On the point of whether Luis Suarez had improved Liverpool, it is of course still too early to tell. The Uruguayan was decent in very brief patches against Manchester United last night, although most came through instinctive flicks to set others into motion. When inclined to shoot himself, he maintained the air of a threat but wasted his many opportunities against an opposition midfield that was leaving their defence badly exposed.

More from our team blogs: Liverpool blog The Liverpool Offside

Liverpool's direct running, through the likes of Daniel Sturridge, Suarez, Raheem Sterling and Victor Moses, were much the same. They drove into troublesome areas, took on defenders with confidence, and surged into the gaps in United's nonexistant midfield. And then... nothing. Suarez had been wasteful. Daniel Sturridge was lacking in both ideas and execution. Victor Moses was ponderous when deciding what to do. Raheem Sterling was Raheem Sterling.

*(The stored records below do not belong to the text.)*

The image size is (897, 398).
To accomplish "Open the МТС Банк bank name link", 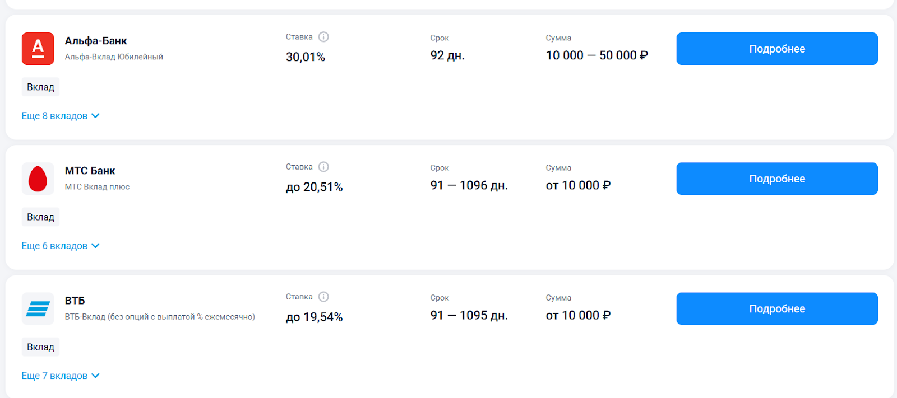I will [x=90, y=171].
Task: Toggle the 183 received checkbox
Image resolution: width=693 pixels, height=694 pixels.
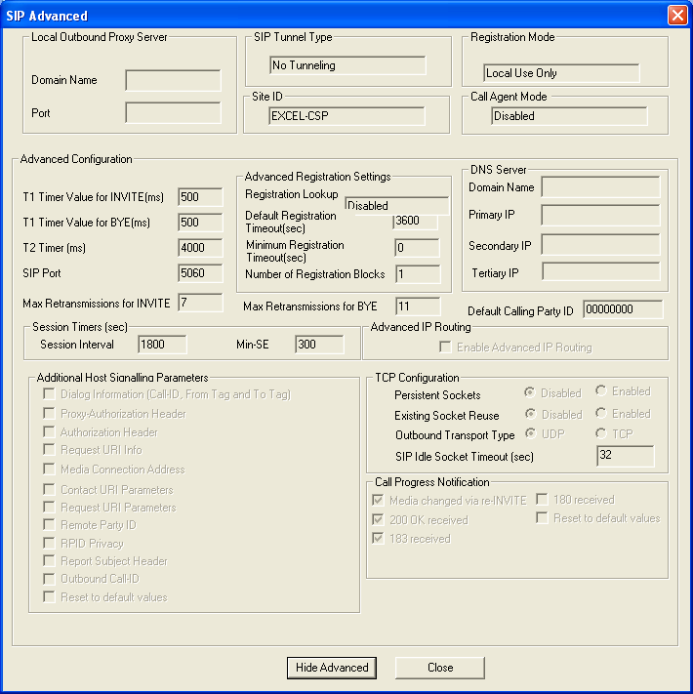Action: pos(379,539)
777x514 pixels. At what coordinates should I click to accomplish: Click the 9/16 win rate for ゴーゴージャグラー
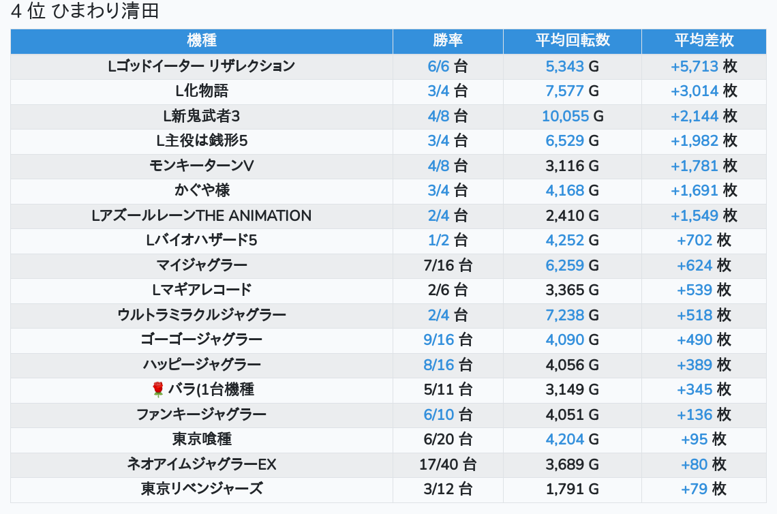point(439,339)
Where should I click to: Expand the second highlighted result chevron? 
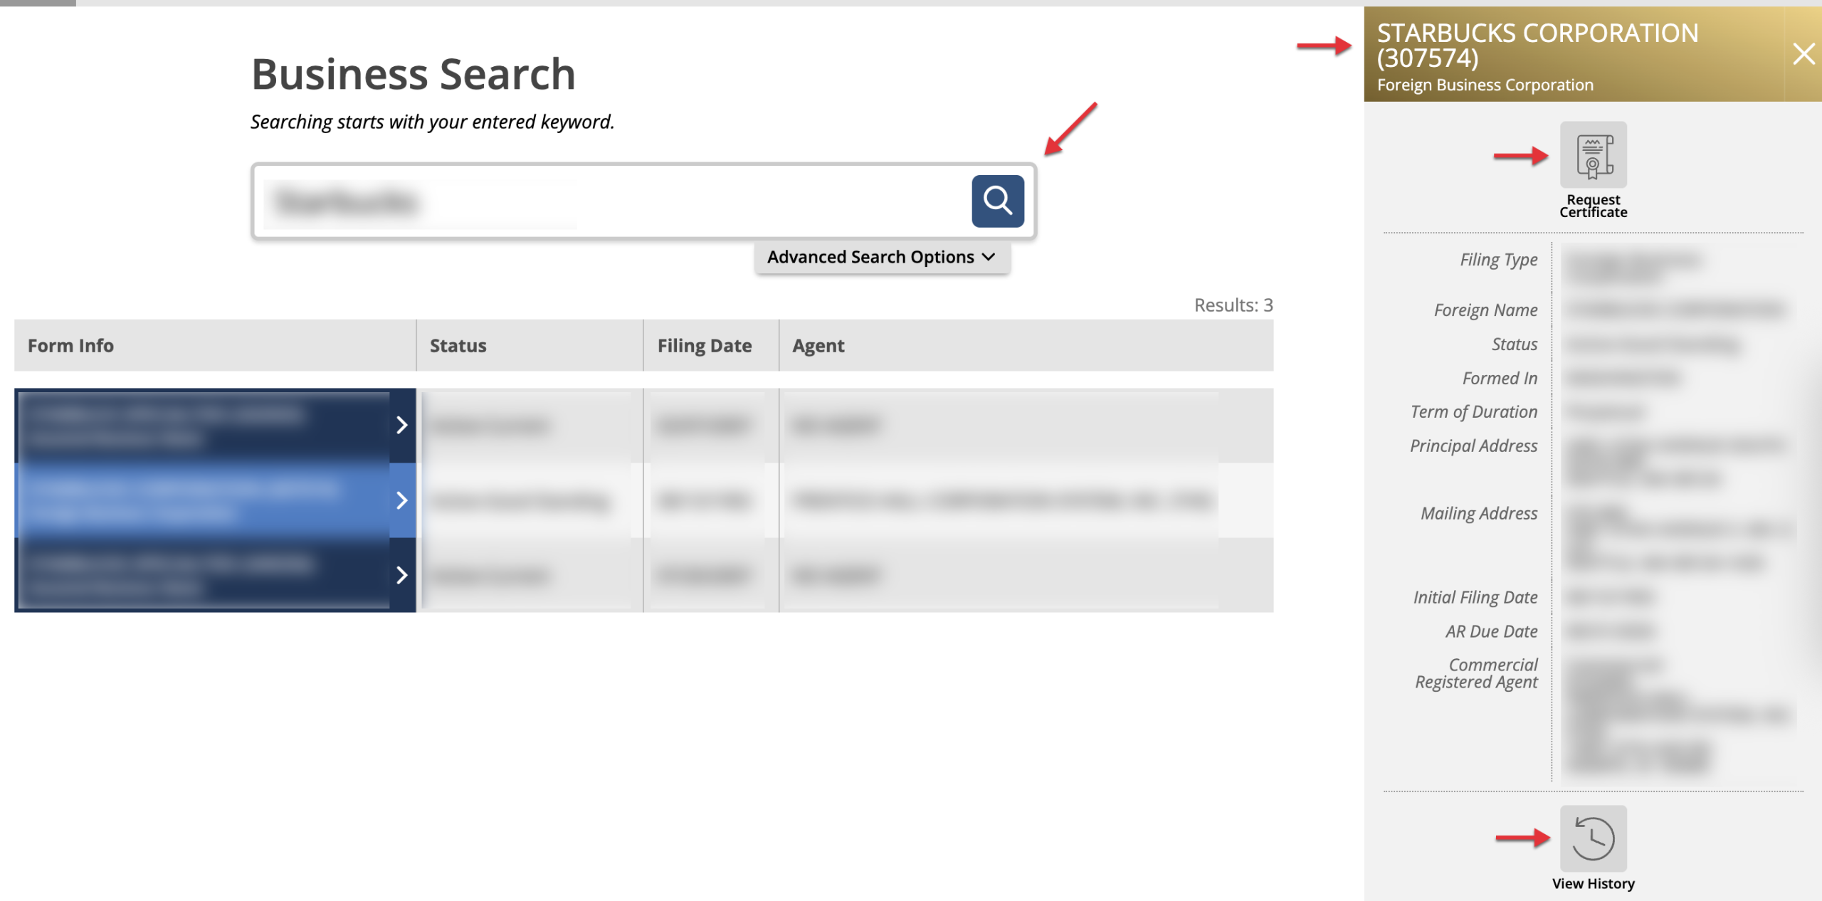coord(401,500)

That seems to be the problem likely to hold Liverpool back this season. Normally, teams who struggle to attract top talent that can afford to do so make do with a deep squad, relying on at least one of their number being able to produce the goods on the day. Previously, under Rafael Benitez, Fernando Torres' deputies were woefully inadequate at their task. Suarez's accomplices are of a far higher calibre, but the problem is something different: they are all inferior versions of the same player.

A tactical problem may be a welcome one for Liverpool after for so long harbouring more abstract, nebulous problems which are far harder to exorcise. The inexplicable home 0-0s, the complacency of facing mid-table opposition following impressive performances against big clubs, and the belief that Benitez was a miracle worker. All are difficult to cure, and so this new problem, while hardly welcome, is at least somewhat more manageable.

It's not the only problem the team have, of course. Their defence is in need of consideration, with a pricey gamble on Mamadou Sakho unlikely to provide any answers the club were looking for. In addition, Steven Gerrard's decline leaves them with one less player to call on to produce something special. But it's difficult to see any of the club's problems usurping their forward line as the major obstacle that could prevent them from achieving their goals this season.

As United stole their winning goal and made their mark on the game, Liverpool desperately needed an alternative to the failing Suarez and Sturridge, but only had Raheem Sterling and Iago Aspas available on the bench - more of the same. It's in stark contrast to the strikers available to their opponents - while Robin van Persie, Danny Welbeck, Javier Hernandez and Wayne Rooney obviously add up to a greater combined talent, they are also highly varied players, all of whom can provide a suitable option for pretty much any scenario.

There's been suggestions that the club should prioritise the purchase of a midfielder in January, although opinion remains divided over whether a defensive or attacking type should be preferred. Instead, however, they might look at what they could do to give themselves more options. When the end of a season in which a team fall just short of their target arrives, it's usually the easily winnable games that are, rightly, most lamented, and situations like that in the 60th minute last night will do more than any other to hinder their chances of achieving a top four spot.

When Arsenal came in for Suarez in the summer, Liverpool rejected incredible bids to keep him, with the justification offered by some supporters that he offered something else nobody could. Now, as the season begins, they find that they have too many players doing exactly the same as him.